### PROBLEM DESCRIPTION
Your task is to work out how many lines in the data that follows hold "Donearje" and to state that number alone.

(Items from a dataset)
────────────────────────────────────────

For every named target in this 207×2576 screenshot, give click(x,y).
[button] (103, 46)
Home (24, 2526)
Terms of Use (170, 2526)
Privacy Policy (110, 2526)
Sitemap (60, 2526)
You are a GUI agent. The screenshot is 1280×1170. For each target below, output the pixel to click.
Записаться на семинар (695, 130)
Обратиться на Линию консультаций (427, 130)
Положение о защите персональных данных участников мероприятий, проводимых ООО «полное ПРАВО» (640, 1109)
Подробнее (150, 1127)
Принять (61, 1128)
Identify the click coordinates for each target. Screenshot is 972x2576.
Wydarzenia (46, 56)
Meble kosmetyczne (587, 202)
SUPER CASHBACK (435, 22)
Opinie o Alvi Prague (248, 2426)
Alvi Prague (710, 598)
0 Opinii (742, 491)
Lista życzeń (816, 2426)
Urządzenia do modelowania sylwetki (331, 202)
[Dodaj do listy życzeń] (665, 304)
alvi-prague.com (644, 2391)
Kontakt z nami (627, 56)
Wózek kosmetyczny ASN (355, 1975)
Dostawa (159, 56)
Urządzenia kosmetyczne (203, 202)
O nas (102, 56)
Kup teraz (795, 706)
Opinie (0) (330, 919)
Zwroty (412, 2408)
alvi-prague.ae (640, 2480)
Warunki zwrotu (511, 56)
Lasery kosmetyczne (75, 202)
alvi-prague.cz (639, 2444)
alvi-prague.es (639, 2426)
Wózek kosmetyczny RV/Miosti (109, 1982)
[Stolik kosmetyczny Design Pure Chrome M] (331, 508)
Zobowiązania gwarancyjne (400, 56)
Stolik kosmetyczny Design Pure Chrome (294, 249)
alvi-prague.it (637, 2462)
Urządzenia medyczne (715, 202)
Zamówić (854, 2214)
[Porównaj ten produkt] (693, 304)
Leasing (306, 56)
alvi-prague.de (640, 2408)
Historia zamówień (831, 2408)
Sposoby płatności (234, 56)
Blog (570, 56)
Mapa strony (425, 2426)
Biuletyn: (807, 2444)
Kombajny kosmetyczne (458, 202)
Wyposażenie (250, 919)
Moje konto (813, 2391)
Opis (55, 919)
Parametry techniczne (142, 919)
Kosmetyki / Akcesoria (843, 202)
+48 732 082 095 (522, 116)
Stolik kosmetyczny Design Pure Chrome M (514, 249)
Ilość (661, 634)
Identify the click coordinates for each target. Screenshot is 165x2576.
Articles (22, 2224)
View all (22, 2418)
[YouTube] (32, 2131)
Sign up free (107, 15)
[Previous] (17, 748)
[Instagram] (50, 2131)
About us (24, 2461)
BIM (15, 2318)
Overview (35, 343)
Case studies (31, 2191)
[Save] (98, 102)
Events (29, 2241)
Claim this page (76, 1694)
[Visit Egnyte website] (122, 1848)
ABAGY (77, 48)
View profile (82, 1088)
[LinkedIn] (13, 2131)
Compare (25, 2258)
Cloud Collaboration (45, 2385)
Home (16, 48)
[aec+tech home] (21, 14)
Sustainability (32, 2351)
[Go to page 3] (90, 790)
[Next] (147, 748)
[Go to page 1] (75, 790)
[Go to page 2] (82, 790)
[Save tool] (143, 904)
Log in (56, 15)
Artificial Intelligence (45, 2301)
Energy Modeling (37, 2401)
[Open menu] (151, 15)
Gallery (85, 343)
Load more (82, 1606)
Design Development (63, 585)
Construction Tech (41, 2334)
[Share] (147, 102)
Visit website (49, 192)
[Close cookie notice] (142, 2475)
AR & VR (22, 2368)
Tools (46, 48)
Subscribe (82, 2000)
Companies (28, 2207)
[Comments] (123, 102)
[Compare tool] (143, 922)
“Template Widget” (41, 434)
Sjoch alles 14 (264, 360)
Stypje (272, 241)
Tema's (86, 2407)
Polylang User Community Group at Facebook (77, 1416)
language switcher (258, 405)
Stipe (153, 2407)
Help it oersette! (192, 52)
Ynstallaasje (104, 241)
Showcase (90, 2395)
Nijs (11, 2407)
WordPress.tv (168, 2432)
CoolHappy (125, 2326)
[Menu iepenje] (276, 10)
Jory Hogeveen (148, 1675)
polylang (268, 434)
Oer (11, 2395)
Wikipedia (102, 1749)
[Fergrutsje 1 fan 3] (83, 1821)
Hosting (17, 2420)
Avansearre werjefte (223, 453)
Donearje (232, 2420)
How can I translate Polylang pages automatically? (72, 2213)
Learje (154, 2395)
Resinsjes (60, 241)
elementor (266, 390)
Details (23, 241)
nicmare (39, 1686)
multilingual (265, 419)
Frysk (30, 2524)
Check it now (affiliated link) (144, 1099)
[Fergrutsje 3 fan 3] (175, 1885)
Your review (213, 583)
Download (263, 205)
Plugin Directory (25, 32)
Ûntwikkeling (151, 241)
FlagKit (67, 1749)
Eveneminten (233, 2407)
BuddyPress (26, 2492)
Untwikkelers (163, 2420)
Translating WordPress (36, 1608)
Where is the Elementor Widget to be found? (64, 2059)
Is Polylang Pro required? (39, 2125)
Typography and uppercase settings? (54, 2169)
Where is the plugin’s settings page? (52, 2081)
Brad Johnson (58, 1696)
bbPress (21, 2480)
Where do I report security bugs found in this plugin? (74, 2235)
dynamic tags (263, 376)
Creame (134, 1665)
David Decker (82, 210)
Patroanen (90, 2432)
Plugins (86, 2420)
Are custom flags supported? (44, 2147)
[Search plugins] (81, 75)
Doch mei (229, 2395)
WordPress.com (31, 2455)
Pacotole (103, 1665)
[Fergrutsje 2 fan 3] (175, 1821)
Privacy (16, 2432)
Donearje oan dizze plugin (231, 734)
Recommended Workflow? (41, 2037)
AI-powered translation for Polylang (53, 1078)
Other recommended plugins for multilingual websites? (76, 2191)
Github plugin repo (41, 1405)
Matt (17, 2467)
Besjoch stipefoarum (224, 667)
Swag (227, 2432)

────────────────────────────────────────

### ANSWER SPACE
2